Bernardo Cavallino depicts an episode from the Bible in which King Saul, about to enter into battle with the Philistines, asked the Witch of Endor to summon the spirit of the recently deceased prophet Samuel, the last Judge of the Israelites. Silhouetted against a bright light emanating from a nearby doorway, Samuel's skin appears suitably ashen and gray. He engages the kneeling king with a penetrating stare, and delivers news that the next day the Philistines will defeat Israel and that Saul and his sons will die in battle. Cavallino eloquently conveys the emotional interaction among the three figures as Samuel relays this news.
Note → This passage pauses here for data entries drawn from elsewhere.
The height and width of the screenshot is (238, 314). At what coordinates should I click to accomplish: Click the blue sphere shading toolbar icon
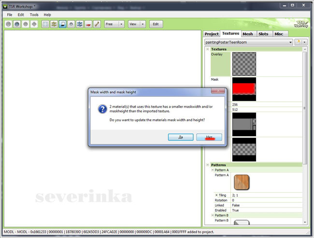click(x=17, y=24)
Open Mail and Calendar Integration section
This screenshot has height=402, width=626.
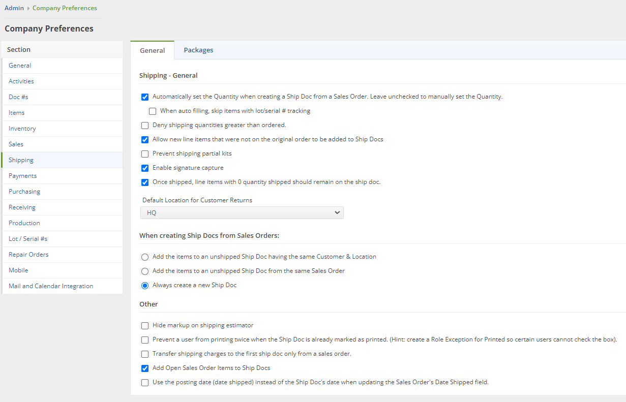[x=51, y=286]
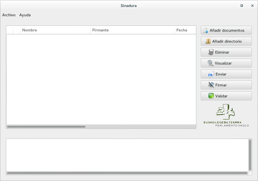This screenshot has width=258, height=181.
Task: Click the Añadir directorio folder icon
Action: coord(208,41)
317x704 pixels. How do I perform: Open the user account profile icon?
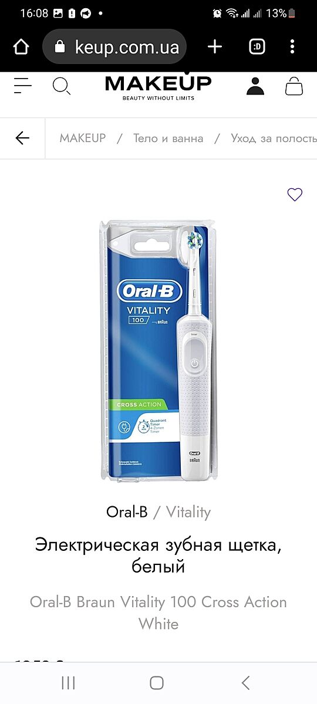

The smooth, uniform surface of the painting’s copper support facilitated the application of paint in fine brushstrokes, as evidenced by carefully delineated contours and minute details, like the individual wisps of hair in Saul’s beard. Little is known about the artist’s life and work, but he is recognized for small-scale narrative compositions on copper and canvas, such as this one. Cavallino’s initials are included on a stone step to the left of the composition, making it one of only eight signed works by the Neapolitan artist.
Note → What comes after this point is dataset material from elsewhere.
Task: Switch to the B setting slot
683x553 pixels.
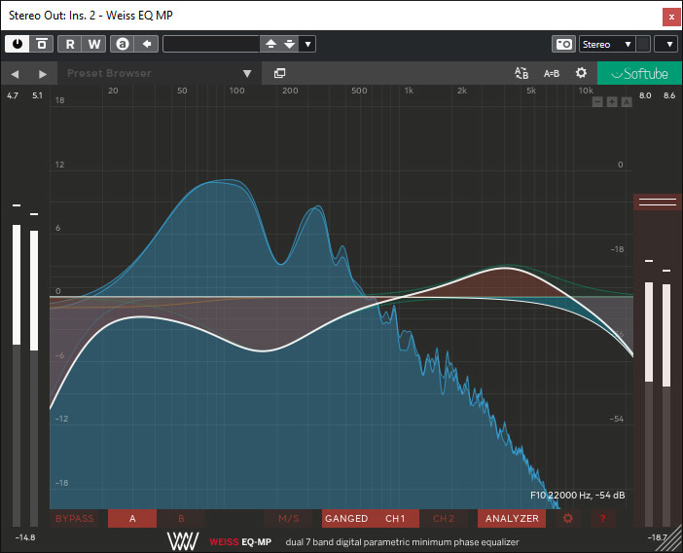Action: [x=181, y=518]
This painting is said to be one of a group of four copper panels which were perhaps commissioned for a single recipient, which include Cavallino’s Mucius Scaevola Confronting King Porsenna in the Kimbell Museum, Forth Worth, and Andrea Vaccaro’s (1604–1670) Jonah Preaching at Nineveh, Museo de Bellas Artes, Seville. The fourth work, of unknown subject and authorship, is now considered lost, but the group may have included The Expulsion of Heliodorus from the Temple, Pushkin State Museum of Fine Arts, Moscow.